Los escritores y el poder: veamos un caso elocuente
Elias Pino Iturrieta
EL NACIONAL
Nadie aprende de la experiencia ajena, dice el refrán. Sin embargo, el recuerdo de sucesos que son esencialmente escandalosos, y que han sucedido en latitudes que no son extrañas en épocas que no son remotas, puede arrojar luz sobre aprietos del futuro, ocurridos en otros lugares, que necesitan el acicate de una memoria dispuesta a utilizarlo. De allí la referencia a la situación de los escritores mexicanos frente al régimen de Gustavo Díaz Ordaz, en 1969, que hoy se hace aquí para ver si deja beneficios. La información se toma de una muestra publicada hace poco por Guillermo Sheridan en la revista Letras Libres.
Díaz Ordaz gobernaba el México de cercanías olímpicas, contra las cuales conspiraba el descontento de los estudiantes frente al crecimiento de la autocracia. El secretario de Gobernación era Luis Echeverría, futuro presidente. Resolvieron detener a toda costa la creciente ola de incomodidad, que traspasaba los límites de las protestas corrientes, empeño en el cual llegaron al extremo de consumar la matanza de jóvenes en Tlatelolco. Después del episodio ordenaron una represión de carácter general que detuvo las manifestaciones de indignación, pero que dejó testimonios de rechazo y apoyo de parte de los intelectuales más destacados. La correspondencia que entonces cruzan dos cumbres de la escritura en lengua española, Octavio Paz y Carlos Fuentes, que debemos a la recopilación de Sheridan, un autor que, por fortuna, no deja de meter el dedo en llagas dolorosas, ilustra con creces sobre el asunto.
Acerca de la vigilancia que entonces se realiza contra los intelectuales sospechosos de disidencia habla Fuentes a Paz. Asegura que los espías del régimen “rondan las casas” de Rosario Castellanos y de Fernando Benítez, quienes han declarado contra la pavorosa matanza; mientras hacen llamadas a media noche para interrumpir con amenazas el sueño de otros autores que estaban indignados por lo sucedido. La situación llega al extremo de que se pretenda impedir la entrada de Paz a París, escala del itinerario que realizaba después de renunciar a su cargo de embajador en la India porque le espantaba la idea de permanecer en la nómina oficial después del baño de sangre.

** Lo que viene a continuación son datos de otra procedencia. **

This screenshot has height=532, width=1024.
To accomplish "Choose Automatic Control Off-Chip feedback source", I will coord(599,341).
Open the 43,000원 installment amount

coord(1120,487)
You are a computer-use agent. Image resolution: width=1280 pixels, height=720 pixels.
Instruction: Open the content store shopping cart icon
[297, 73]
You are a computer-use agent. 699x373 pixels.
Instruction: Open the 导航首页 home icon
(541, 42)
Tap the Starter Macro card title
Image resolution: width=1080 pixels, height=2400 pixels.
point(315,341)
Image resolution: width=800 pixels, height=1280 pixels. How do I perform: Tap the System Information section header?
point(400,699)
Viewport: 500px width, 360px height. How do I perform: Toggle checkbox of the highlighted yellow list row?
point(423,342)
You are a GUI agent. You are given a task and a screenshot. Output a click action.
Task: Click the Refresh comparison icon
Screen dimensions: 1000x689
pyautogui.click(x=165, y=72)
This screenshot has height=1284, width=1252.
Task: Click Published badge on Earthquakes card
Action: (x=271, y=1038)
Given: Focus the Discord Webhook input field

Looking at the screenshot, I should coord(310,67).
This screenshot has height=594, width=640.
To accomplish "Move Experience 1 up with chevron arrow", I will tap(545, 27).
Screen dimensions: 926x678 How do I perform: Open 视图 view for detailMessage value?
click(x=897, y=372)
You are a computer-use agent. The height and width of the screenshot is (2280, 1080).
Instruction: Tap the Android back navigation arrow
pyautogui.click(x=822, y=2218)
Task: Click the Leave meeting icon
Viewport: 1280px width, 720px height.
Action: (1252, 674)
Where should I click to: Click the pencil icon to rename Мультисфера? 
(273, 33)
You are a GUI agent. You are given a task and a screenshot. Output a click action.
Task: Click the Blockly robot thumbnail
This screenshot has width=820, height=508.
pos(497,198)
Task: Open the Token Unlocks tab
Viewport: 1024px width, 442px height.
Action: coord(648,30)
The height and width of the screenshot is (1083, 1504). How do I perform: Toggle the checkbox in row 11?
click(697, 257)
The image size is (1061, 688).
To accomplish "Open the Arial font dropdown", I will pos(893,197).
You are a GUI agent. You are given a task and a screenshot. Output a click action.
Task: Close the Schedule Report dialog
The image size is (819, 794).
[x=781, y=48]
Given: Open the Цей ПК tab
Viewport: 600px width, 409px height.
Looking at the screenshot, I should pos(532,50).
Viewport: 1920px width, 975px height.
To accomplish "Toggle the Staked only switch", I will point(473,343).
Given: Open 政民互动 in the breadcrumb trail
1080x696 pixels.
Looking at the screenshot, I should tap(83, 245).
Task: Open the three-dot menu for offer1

Lo curioso del punto radica en el hecho de que fuera el destacado historiador Silvio Zavala, autor de importantes volúmenes de historia de América, quien propusiera a las autoridades mexicanas el designio de entorpecer el viaje del poeta.
La posición de Zavala no fue insólita. De acuerdo con las misivas que ahora leemos, un elenco de autores que formaban parte esencial del trabajo intelectual lo acompañaron como puntales de la opresión. En la cabeza de la nómina de ese repertorio estaban, “secundados por algunos locutores de televisión”: Martín Luis Guzmán, “un pobre enano momificado”, Juan José Arreola, Jaime Torres Bodet y Salvador Novo, a quien mis compañeros mexicanos de entonces llamaban Nalgador Sobo. Lograron atraer la compañía de otros colegas de relevancia, como Arturo Arnáiz, Gorostiza en silla de ruedas, Rufino Tamayo y, en alguna ocasión, Juan Rulfo, quienes participaron en actos públicos como acompañantes de Luis Echeverría. Veamos ahora la nómina de los disidentes, a quienes segregaban y sometían al vilipendio: Octavio Paz, Carlos Fuentes, Fernando Benítez, Rosario Castellanos, Arnaldo Orfila, Gabriel Zaid, Vicente Rojo, Luis Buñuel, José Emilio Pacheco, Juan García Ponce, Luis Villoro, Daniel Cosío Villegas, Ramón Xirau, Carlos Monsiváis, José Revueltas, José Luis Cuevas, Jesús Silva-Herzog, Ricardo Guerra, Gastón García Cantú, Víctor Flores Olea, Julio Scherer y Manuel Becerra Acosta. Una lista brillante, como lo era también la de los perseguidores, si nos atenemos al contenido de sus obras.
Ante la profundidad de la arremetida, capaz de llegar a una esperada extralimitación, Carlos Monsiváis, dice Paz, tiene la idea de iniciar una cruzada de rescate de la literatura nacional que empezara por la defensa de los poemas de sor Juana. Fuentes llega a escribir así: “Yo me siento habitante de la Italia de Mussolini o de la Alemania de Hitler, primeras épocas”. Yo me conformo con repetir la historia, por lo que le pueda reflejar en algún rincón de nuestro espejo.